Hungary’s prime minister Viktor Orban was given immense power to rule by decree during the initial outbreak of COVID-19, and while the power to rule by decree has been repealed, Orban still retains unprecedented executive power and was once again given broad authority as the virus resurged. This concentration of power led to concerns about authoritarianism, but for Hungary, such an act was the culmination of democratic backsliding decades in the making under the rule of Fidesz. It is crucial to understand the context behind Fidesz’s rise to gauge the health of the country’s democracy and what, if any, chance there is for a healthier Hungarian democracy. Orban’s path to power consisted of three major developments: the new constitution, the consolidation of media power under party loyalists, and the COVID-19 crisis.
A New Order
Following corruption scandals in the ruling socialist party, Orban’s Fidesz party returned to power in the 2010 election with a vengeance. Having secured an absolute majority of seats in the Diet, Fidesz began the steps necessary to create a new constitution, one that structurally favored Fidesz, in four key ways: “limiting the Constitutional Court, dooming the referendum process, asserting control over the media, and putting a Fidesz loyalist in the presidency.” They did this by changing the nomination process and jurisdiction of the court, placing a Fidesz-run Election Commission in charge of referendums to ensure the failure of unapproved policies, forming ties with local oligarchs in the media industry, and simply electing an agreeable president to nullify the presidential check on the Diet’s authority. With that accomplished, Fidesz’s new constitution passed through the Diet resulting in sweeping changes to the political system. These changes slashed the number of seats in parliament, weakened judicial oversight, gerrymandered and altered the electoral system to add more majoritarian aspects that would strategically benefit Fidesz and result in their ability to win a simple majority of the popular vote, but a supermajority of the seats in the Diet. This constitution was then enshrined through judicial review to maintain Fidesz’s hegemony in perpetuity–a known tactic of stealth authoritarianism.
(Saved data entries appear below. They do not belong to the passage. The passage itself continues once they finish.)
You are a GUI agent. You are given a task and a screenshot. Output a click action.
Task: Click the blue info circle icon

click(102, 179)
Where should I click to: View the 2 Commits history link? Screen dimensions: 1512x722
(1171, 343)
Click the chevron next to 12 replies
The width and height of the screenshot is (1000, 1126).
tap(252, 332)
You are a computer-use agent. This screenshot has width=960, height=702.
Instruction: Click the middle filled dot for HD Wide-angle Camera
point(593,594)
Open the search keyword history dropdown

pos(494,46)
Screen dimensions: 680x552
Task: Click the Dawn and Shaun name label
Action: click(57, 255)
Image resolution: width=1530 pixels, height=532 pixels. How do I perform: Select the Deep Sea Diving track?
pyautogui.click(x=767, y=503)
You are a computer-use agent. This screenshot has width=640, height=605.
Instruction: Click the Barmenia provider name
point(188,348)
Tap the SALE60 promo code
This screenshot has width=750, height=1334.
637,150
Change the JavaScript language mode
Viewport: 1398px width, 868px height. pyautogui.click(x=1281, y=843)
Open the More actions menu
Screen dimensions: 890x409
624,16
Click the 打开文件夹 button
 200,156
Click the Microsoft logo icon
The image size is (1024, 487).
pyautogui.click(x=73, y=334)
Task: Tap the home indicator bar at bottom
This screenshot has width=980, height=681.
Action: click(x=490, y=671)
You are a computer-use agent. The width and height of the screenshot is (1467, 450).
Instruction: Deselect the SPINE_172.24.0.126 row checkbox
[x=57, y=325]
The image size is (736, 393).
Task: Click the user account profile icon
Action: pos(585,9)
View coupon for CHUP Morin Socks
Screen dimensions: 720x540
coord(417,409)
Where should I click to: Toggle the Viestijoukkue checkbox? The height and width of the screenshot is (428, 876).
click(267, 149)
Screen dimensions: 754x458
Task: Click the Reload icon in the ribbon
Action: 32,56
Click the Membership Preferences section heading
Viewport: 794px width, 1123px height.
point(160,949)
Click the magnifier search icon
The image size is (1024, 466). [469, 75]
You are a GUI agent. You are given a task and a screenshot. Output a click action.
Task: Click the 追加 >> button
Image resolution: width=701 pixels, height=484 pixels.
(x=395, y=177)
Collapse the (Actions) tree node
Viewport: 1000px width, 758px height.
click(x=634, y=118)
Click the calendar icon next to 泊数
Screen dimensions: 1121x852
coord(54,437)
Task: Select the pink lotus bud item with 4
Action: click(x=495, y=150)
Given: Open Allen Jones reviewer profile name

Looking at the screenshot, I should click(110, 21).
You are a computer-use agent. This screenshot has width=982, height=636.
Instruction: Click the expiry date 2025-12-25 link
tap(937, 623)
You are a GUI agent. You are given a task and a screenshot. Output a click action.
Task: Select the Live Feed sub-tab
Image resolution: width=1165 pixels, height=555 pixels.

Lights, Camera, Authoritarianism!
While Hungary was once considered one of the fairer states for media in Eastern Europe, the election of Fidesz marked a decline in their fairness and freedom. This is in part due to the fact that Fidesz-friendly oligarchs formed a conglomeration of more than 400 media companies, both state-owned and private, as a massive propaganda outlet. Additionally, the new government created a Media Council to regulate media–conveniently stacked with Fidesz members. This gave Orban immense power to trump up allegations and punitive measures against dissenters. This also gave Fidesz the ability to minimize their own scandals, such as a noted homophobic MP breaking covid guidelines for a gay orgy. More concerningly, however, Fidesz’s control of the media blends public broadcasting with overt propaganda and fake news. This acts as a mouthpiece for Fidesz to spew some of the more outlandish antisemitic and xenophobic theories against George Soros that fueled their 2018 bill suppressing civil society groups. This media power seems entrenched as the European Union has seemed almost powerless to stop it.
Along Comes COVID
The outbreak of the COVID-19 pandemic saw numerous states take stringent measures against the virus, but in Hungary, as the cases rose so did Orban’s executive authority–to unprecedented levels. The prime minister was given power to rule by decree and extended the expiration date of his powers. The open-ended time frame was unanimously repealed, but as a second wave descended upon Europe, he was once again given broad executive power. The application of such power extends far beyond typical COVID-19 procedures, offering Orban power to jail those who spread fake news–an allegation Fidesz typically levies at dissenters in a Trumpian fashion. Protesters, journalists, and average citizens have seen fines or legal action on these grounds for criticizing the way the pandemic has been handled. While his authority to rule by decree this time has been limited in timespan, Orban has set a precedent for strong executive power during a crisis, releasing a proverbial genie from the bottle.
Where Will Hungary Go From Here?
Fidesz used textbook tactics of democratic backsliding to use the tools provided by democratic institutions to slant the playing field in their favor. They can win only roughly 50% of the electorate and still maintain a full supermajority in the Diet, and owing to the constitutional changes, attempts at structural change will be not only ineffective but unconstitutional through judicial review. The hybrid regime set up by Orban and Fidesz has the gilded exterior of a modern European democracy, but the institutions themselves ensure a de facto one-party state. With their control of the media, they ensure that this structure will be supported by Hungarians across the country. With the crisis of COVID-19, Orban’s power is stronger than ever. The situation of democracy is grim in Hungary for the foreseeable future.